We provided the split file for reproduction. To run the scripts, using the following commands
conda activate mSTAR
cd downstream_task/survival_prediction/scripts
In train_survival.sh, you need to specify the path of the feature directory and choose the model.
feature_path='/feature_path' #change here
studies='LUSC'
models='AttMIL'
# models='TransMIL'
# models='TransMIL_Pre'
features='mSTAR'
lr=2e-4
# ckpt for pretrained aggregator
# aggregator='aggregator'
# export WANDB_MODE=dryrun
cd ..
for feature in $features
do
for study in $studies
do
for model in $models
do
CUDA_VISIBLE_DEVICES=0 python main.py --model $model \
--csv_file ./dataset_csv/${study}_Splits.csv \
--feature_path $feature_path \
--study $study \
--modal WSI \
--num_epoch 30 \
--batch_size 1 \
--lr $lr \
--feature $feature \
# --aggregator $aggregator
done
done
done
Here is a detailed description of the command line arguments:
- model: The model you want to use. Currently, we support AttMIL, TransMIL, and pretrained TransMIL.

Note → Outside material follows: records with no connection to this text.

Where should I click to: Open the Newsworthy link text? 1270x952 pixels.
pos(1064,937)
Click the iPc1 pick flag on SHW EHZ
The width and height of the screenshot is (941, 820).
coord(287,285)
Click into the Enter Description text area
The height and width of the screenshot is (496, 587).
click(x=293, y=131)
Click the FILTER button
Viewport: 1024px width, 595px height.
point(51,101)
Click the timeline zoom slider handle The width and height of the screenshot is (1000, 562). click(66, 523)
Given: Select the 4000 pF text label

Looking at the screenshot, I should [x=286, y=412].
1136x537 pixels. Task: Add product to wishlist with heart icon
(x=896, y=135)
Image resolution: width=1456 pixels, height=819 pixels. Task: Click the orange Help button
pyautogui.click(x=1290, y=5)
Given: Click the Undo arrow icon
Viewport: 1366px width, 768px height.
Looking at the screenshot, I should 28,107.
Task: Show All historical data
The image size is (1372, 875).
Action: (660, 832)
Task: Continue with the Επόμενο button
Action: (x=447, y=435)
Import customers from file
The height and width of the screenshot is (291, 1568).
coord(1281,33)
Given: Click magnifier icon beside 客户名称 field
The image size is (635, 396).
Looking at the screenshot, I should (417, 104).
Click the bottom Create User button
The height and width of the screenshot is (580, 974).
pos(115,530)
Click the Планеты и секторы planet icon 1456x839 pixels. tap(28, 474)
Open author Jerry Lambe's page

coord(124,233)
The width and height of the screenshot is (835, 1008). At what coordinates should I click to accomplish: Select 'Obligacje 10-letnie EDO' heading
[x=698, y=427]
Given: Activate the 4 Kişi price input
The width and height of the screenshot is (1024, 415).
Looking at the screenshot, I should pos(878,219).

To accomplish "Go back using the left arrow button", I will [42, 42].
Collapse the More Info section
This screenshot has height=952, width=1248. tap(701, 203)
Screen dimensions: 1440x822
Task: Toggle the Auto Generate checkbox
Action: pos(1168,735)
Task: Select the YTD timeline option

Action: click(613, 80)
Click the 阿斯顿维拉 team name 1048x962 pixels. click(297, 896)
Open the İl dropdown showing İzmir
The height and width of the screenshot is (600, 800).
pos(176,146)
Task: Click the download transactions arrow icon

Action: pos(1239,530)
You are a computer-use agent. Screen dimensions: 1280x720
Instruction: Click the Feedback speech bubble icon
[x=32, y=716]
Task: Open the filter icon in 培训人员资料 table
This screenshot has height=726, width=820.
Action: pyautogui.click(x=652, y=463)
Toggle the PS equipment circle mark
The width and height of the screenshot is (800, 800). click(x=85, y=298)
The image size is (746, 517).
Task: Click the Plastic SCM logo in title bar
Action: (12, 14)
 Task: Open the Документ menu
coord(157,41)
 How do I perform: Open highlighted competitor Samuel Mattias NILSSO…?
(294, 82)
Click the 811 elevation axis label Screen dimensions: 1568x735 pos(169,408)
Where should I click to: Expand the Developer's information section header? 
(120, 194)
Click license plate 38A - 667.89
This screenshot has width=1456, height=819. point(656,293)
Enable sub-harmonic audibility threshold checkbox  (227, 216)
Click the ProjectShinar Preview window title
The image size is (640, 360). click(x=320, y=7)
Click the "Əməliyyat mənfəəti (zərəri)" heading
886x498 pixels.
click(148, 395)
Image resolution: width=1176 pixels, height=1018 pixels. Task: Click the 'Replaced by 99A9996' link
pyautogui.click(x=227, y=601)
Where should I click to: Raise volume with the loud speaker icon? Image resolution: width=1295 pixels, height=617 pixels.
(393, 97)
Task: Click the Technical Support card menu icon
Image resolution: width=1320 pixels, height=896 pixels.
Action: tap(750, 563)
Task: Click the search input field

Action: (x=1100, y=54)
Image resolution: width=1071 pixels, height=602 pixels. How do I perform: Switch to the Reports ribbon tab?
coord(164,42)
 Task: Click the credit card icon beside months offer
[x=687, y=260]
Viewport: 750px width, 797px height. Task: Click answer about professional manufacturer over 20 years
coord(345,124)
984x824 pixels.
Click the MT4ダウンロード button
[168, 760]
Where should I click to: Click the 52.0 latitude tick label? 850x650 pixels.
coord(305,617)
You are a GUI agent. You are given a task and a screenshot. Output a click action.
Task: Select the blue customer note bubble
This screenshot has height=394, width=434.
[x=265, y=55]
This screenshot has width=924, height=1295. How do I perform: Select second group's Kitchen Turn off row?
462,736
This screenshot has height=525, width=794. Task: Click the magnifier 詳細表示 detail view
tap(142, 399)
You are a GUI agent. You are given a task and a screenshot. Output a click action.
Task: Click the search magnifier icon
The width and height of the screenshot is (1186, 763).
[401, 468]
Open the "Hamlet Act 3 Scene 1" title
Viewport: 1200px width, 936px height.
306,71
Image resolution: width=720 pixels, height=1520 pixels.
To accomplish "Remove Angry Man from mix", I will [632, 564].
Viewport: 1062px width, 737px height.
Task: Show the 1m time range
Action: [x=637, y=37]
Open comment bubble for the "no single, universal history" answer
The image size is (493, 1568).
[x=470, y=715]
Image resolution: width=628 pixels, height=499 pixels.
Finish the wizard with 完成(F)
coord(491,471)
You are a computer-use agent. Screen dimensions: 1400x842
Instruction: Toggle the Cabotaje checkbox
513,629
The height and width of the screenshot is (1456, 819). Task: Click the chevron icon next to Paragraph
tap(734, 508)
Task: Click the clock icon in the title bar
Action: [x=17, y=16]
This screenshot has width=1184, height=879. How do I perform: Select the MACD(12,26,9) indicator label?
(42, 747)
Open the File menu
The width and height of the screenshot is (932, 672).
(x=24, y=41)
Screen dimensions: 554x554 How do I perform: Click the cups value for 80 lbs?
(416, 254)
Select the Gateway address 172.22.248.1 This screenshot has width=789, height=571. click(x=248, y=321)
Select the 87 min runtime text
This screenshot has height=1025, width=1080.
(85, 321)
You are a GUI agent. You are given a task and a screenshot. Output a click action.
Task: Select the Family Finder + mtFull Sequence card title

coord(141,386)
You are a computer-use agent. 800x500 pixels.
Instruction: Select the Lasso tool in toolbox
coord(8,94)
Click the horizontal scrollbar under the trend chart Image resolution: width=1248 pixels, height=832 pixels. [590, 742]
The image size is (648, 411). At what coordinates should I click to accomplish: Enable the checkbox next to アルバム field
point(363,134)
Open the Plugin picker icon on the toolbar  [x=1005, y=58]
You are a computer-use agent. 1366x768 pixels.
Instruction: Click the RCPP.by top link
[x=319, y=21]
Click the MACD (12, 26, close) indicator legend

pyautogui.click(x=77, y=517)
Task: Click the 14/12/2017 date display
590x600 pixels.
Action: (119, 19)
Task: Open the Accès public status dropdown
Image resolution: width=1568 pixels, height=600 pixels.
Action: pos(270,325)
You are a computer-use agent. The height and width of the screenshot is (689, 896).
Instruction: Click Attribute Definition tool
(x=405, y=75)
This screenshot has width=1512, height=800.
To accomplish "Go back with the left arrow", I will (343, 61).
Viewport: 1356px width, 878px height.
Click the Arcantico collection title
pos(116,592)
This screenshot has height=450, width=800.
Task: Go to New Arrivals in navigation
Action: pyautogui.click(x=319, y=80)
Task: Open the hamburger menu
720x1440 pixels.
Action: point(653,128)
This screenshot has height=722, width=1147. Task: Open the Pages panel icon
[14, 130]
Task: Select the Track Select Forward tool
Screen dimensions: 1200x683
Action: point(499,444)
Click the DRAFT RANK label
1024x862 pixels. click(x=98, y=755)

- csv_file: This should be set to the CSV file that contains the dataset splits (train/validation/test).
- feature_path: This should be set to the directory that contains the extracted features.
- study: This is the dataset you are currently using.
- aggregator: If you want to use a pretrained TransMIL model, this should be set to the path of the model's weights.
After you have completed all the settings, you can launch the script.
./train_survival.sh
The total time to run this demo may take around 10 mins for AttMIL and 15 mins for TransMIL and pretrained TransMIL.